Should we adopt Dave's way of building applications as a series of components? (Dave's talk has now been added!)

discussion
microservices
elixir-for-programmers-course
replaceable-component-architecture

#49

I am the opposite direction. I very much prefer when applications have been tagged as being “library applications” (http://erlang.org/doc/design_principles/applications.html). Then I know it doesn’t need to be part of the supervision tree and I can design my application around it

They are not exactly the same. A library application is not part of a supervision tree so it matters quite a bit to the VM. A library application only has to be loaded, not started and stopped. This means it it doesn’t have any callbacks the VM needs to wait for and it is not part of the application tree meaning hot code loading is much easier.

Hiding complexity to make it easier to use. Classic easy vs simple example. I understand that it is a trade-off but I don’t think it is as clear cut as you say. Making people learn how things actually work underneath also has benefits. Can these things be confusing and hard to learn? Yes, but if you have this knowledge you are likely able to make better decision further down the line.


#50

This is about how you define a contract and how you handle collaborators, there is nothing specific about being one or multiple files.

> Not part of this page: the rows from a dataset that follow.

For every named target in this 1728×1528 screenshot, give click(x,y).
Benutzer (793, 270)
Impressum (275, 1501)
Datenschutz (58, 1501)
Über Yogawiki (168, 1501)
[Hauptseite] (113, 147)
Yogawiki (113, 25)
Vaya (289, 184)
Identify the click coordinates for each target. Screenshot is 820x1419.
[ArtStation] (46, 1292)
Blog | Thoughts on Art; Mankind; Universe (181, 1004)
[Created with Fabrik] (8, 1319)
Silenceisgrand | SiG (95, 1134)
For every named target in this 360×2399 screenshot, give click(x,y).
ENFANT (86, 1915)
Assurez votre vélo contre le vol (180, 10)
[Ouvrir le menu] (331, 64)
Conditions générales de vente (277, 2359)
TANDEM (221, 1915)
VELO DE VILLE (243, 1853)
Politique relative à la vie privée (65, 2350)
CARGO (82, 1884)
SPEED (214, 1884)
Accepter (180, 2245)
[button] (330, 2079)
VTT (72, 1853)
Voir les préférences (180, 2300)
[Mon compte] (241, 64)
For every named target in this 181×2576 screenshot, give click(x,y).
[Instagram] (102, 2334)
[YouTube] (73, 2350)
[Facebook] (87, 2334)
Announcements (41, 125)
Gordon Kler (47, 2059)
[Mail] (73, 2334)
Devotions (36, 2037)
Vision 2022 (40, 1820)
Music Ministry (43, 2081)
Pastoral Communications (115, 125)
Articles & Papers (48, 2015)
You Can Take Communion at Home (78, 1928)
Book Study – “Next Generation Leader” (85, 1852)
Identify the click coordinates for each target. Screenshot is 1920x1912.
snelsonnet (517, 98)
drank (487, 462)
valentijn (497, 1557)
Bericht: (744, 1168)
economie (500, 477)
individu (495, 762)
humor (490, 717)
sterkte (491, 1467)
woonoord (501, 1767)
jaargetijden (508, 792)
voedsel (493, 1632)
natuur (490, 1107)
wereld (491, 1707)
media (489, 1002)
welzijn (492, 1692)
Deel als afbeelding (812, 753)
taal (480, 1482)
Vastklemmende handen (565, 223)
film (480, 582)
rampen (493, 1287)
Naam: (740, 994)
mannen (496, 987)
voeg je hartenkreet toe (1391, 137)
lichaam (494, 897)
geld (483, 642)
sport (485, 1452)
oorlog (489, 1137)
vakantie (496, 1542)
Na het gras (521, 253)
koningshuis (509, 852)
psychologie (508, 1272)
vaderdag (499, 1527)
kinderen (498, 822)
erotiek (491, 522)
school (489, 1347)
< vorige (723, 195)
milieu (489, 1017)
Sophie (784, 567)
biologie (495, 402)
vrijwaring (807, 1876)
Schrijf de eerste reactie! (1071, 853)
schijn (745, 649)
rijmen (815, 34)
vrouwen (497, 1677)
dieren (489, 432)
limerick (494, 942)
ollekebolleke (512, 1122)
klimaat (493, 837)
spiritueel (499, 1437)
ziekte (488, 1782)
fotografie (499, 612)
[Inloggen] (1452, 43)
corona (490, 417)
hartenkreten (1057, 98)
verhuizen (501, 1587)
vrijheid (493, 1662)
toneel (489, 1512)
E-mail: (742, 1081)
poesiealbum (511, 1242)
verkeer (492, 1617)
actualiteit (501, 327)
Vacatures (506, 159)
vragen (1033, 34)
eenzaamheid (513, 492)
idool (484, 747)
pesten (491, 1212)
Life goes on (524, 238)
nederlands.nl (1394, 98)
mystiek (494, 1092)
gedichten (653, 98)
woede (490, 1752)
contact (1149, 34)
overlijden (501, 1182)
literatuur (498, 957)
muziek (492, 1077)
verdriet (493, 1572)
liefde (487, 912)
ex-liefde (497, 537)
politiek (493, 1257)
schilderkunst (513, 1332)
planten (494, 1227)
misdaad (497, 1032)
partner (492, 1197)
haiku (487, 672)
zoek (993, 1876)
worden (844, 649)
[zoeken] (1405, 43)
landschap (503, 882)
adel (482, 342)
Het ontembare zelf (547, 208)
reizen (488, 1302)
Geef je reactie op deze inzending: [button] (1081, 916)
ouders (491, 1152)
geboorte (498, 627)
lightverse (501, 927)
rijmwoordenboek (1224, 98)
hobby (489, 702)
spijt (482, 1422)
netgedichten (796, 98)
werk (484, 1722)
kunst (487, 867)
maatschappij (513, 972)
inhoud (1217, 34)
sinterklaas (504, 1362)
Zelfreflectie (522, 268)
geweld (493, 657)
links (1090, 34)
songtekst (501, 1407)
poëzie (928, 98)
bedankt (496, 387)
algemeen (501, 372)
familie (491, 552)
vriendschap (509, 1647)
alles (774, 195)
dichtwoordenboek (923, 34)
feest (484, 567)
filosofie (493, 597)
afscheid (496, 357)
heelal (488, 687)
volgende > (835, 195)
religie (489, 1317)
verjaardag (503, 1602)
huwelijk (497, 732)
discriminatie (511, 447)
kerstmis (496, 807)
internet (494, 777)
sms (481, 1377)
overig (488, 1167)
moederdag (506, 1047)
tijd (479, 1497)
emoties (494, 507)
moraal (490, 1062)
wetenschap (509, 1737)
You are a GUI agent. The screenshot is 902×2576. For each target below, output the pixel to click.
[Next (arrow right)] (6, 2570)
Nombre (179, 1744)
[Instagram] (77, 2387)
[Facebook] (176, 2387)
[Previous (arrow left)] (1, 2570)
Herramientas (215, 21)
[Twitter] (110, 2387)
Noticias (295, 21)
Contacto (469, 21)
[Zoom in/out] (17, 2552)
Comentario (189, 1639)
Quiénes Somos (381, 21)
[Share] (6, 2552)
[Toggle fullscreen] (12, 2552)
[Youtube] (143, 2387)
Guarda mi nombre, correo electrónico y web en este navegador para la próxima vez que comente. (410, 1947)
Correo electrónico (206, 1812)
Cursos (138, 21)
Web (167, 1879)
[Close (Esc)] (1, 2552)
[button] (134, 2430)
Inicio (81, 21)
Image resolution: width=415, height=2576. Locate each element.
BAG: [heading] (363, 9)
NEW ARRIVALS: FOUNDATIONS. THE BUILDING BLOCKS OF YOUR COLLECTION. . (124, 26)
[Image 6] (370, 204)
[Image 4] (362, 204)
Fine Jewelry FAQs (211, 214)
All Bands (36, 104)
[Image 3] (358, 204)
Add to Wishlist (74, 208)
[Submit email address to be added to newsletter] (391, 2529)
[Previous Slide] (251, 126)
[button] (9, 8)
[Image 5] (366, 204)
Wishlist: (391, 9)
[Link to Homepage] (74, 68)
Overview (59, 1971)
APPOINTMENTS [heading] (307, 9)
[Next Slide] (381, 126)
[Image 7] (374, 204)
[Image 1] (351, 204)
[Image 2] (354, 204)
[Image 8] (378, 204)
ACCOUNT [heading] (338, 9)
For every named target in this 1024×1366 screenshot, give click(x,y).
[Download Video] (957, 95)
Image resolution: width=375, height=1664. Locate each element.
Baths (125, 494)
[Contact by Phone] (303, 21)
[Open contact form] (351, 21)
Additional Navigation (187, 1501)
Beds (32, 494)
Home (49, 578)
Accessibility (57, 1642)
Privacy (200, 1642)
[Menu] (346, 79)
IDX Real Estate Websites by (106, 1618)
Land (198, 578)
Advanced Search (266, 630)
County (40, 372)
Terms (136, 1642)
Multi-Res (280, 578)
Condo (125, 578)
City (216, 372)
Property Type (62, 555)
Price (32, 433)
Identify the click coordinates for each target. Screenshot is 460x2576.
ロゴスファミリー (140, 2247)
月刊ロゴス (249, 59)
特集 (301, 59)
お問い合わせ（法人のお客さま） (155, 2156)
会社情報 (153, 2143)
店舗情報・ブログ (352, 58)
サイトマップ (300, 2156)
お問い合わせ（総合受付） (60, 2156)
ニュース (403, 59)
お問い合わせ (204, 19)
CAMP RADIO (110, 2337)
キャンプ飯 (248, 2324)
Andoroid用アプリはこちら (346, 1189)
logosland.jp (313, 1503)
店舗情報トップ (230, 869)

Give me any code that you think it is testable because of multiple files and I will present you a direct equivalent using a single modules in a single file.

It is still likely that the sum of the churn of the small files will be equal to the churn of the big file. I.e. you are likely still changing the code as frequently, except that now you spread the churn around.

I was making an absurd example on how “hard to test” is not a property of multiple files but a property of the code. I understand if you believe multiple files makes you write more testable code, but it is a by-product and not a direct consequence of multiple files. YMMV.

Many of the functions in the Enum module are small and do belong together. I personally don’t see the appeal in following such strict rule for breaking every function into a separate file.

Although, as I said earlier, I agree this is a matter of taste. There are, however, a couple things that I can prove would be a downside when splitting the Enum module:

  1. Modules require more space in memory and disk and more time to compile and load - if the whole Elixir stdlib was broken up this way, booting your Elixir apps would take longer and use more memory upfront

  2. Elixir/Erlang can’t inline code across modules - so it would also limit optimizations we could apply

  3. Calling a remote function is more expensive than a local one

It is unlikely that those would matter in your application, except maybe for compilation time, but for building the language itself, splitting every function into multiple modules would directly affect the usability of Elixir as a language, especially functions that may be called under a tight loop such as the ones in Enum.


#51

That’s a great point right there. Sometimes, library having a supervision tree is just an implementation detail which users should not be aware of.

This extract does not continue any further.